Therefore, ${\widetilde{\mathcal{A}̧}}_1\cap {\widetilde{\mathcal{A}̧}}_2$ is a $\mathcal{CFI}$ of U. □

Example 12. 

Take a BCK-algebra $U=\{0,\check{\varsigma },\check{\varrho },\check{\kappa },\check{\varkappa }\}$ with

Table 6. Cayley’s table representing the binary operation denoted by “⋄”.

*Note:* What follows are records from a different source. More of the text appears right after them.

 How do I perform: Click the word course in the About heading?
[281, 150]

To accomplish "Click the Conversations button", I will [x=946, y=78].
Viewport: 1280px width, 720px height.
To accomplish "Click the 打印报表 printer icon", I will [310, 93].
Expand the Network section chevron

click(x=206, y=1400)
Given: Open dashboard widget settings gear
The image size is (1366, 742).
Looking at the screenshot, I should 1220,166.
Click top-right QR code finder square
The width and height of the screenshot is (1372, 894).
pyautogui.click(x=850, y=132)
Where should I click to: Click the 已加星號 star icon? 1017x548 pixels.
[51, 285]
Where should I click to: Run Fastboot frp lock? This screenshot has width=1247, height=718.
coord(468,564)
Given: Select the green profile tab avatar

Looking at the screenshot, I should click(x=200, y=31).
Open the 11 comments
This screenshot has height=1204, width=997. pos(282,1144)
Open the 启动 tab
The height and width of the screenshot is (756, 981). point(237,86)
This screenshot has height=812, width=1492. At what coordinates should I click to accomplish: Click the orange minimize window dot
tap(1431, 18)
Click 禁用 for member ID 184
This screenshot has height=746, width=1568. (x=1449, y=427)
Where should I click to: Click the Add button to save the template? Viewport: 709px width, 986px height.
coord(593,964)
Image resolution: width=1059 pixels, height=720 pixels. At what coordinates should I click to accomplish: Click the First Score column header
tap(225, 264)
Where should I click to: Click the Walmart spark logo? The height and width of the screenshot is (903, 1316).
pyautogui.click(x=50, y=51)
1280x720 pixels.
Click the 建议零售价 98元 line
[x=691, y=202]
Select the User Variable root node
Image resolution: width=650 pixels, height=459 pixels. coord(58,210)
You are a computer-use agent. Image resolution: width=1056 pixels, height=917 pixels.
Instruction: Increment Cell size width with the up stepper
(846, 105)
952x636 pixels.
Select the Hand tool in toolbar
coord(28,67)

⋄	0	$\check{\mathit{\varsigma }}$	$\check{\mathit{\varrho }}$	$\check{\mathit{\kappa }}$	$\check{\mathit{\varkappa }}$
0	0	0	0	0	0
$\check{\varsigma }$	$\check{\varsigma }$	0	$\check{\varsigma }$	0	0
$\check{\varrho }$	$\check{\varrho }$	$\check{\varrho }$	0	0	0
$\check{\kappa }$	$\check{\kappa }$	$\check{\kappa }$	$\check{\kappa }$	0	0
$\check{\varkappa }$	$\check{\varkappa }$	$\check{\varkappa }$	$\check{\kappa }$	$\check{\varrho }$	0

.

Now define $\mathcal{CFS}$ $\widetilde{A{̧}_1}$ on U as

U	0	$\check{\varsigma }$	$\check{\varrho }$	$\check{\kappa }$	$\check{\varkappa }$
${\overline{\upsilon }}_{{\widetilde{A̧}}_1}\left(\check{\varsigma }\right)$	$0.6e^{i0.8\pi }$	$0.5e^{i0.7\pi }$	$0.4e^{i0.6\pi }$	$0.4e^{i0.6\pi }$	$0.4e^{i0.6\pi }$

It is easy to show that ${\widetilde{\mathcal{A}̧}}_1$ is a $\mathcal{CFI}$ of U.

Now define $\mathcal{CFS}$ $\widetilde{A{̧}_2}$ on U as

U	0	$\check{\varsigma }$	$\check{\varrho }$	$\check{\kappa }$	$\check{\varkappa }$
${\overline{\upsilon }}_{{\widetilde{A̧}}_2}\left(\check{\varsigma }\right)$	$0.8e^{i0.6\pi }$	$0.7e^{i0.5\pi }$	$0.6e^{i0.3\pi }$	$0.6e^{i0.3\pi }$	$0.6e^{i0.3\pi }$

It is easy to show that ${\widetilde{\mathcal{A}̧}}_2$ is a $\mathcal{CFI}$ of U.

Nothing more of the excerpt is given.